La charge de la preuve incombe toujours à celui qui émet l’affirmation (Même s’il s’agit de la Russie).

par Caitlin Johnstone (traduction John V. Doe pour Cocyec)

Eh bien vous serez choqués d’apprendre que, alors que l’invasion de l’Ukraine dont on nous a dit pendant des semaines qu’elle allait se produire d’un jour à l’autre n’a toujours pas eu lieu, les États-Unis et le Royaume-Uni ont déclaré que la Russie a attaqué l’Ukraine d’une manière invisible et invérifiable dont les preuves sont secrètes.

“Vendredi, la Maison-Blanche a imputé à la Russie les cyberattaques de cette semaine, qui ont ciblé le ministère ukrainien de la défense et de grandes banques, et a mis en garde contre le risque de perturbations plus importantes dans les jours à venir”, rapporte AP. “Anne Neuberger, conseillère adjointe à la sécurité nationale de l’administration Biden pour la cybernétique et les technologies émergentes, a déclaré que les États-Unis avaient rapidement lié les attaques de mardi à des officiers du renseignement militaire russe.”

“L’analyse des informations techniques montre que le GRU était presque certainement impliqué dans les attaques DDoS perturbatrices, ajoute un communiqué du ministère britannique des Affaires étrangères.

Aucune preuve de cette affirmation n’a été fournie au-delà du ton affirmatif avec lequel les responsables américains et britanniques l’ont prononcée, mais cela n’arrêtera probablement pas les arguments des gestionnaires narratifs occidentaux selon lesquels cette “attaque” justifie des sanctions économiques immédiates.

> Données recueillies:
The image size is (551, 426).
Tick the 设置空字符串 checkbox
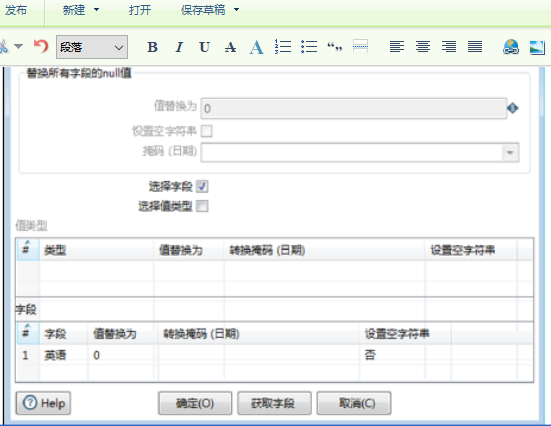[206, 131]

> Consignes:
**A)** Reproduisez le passage de l'article sur la charge de la preuve compris entre « Aucune preuve de » et « sanctions économiques immédiates. », ces deux extrémités incluses.
**B)** Reprenez l'article sur la charge de la preuve là où il s'interrompt et poursuivez sa rédaction.

> Réponses attendues:
**A)**
Aucune preuve de cette affirmation n’a été fournie au-delà du ton affirmatif avec lequel les responsables américains et britanniques l’ont prononcée, mais cela n’arrêtera probablement pas les arguments des gestionnaires narratifs occidentaux selon lesquels cette “attaque” justifie des sanctions économiques immédiates.

**B)**
Vous avez probablement aussi entendu maintenant que le président Biden a annoncé lors d’un point de presse que Vladimir Poutine a pris la décision d’envahir l’Ukraine et de renverser violemment Kiev “dans les prochains jours”, en citant uniquement les “services de renseignements”.

“Pour quelle raison pensez-vous qu’il envisage cette option ?”, a demandé un journaliste à Biden après son discours.

“Nous avons une capacité de renseignement importante, merci beaucoup”, a répondu le président, et a fait sa sortie.

Comme on nous l’a rappelé au début du mois lors d’un échange intéressant entre Ned Price, un communicant du département d’État, et Matt Lee de l’AP, les responsables américains sont fermement convaincus que le simple fait de placer le mot “renseignement” à coté d’affirmations doit être considéré comme une preuve solide que ces affirmations sont vraies, et la presse est censée jouer le jeu.

Et en effet, une grande partie de la classe politique et médiatique réagit à l’affirmation non prouvée de Biden selon laquelle Poutine a décidé de lancer une invasion terrestre à grande échelle de l’Ukraine comme si cette invasion était en train de se produire.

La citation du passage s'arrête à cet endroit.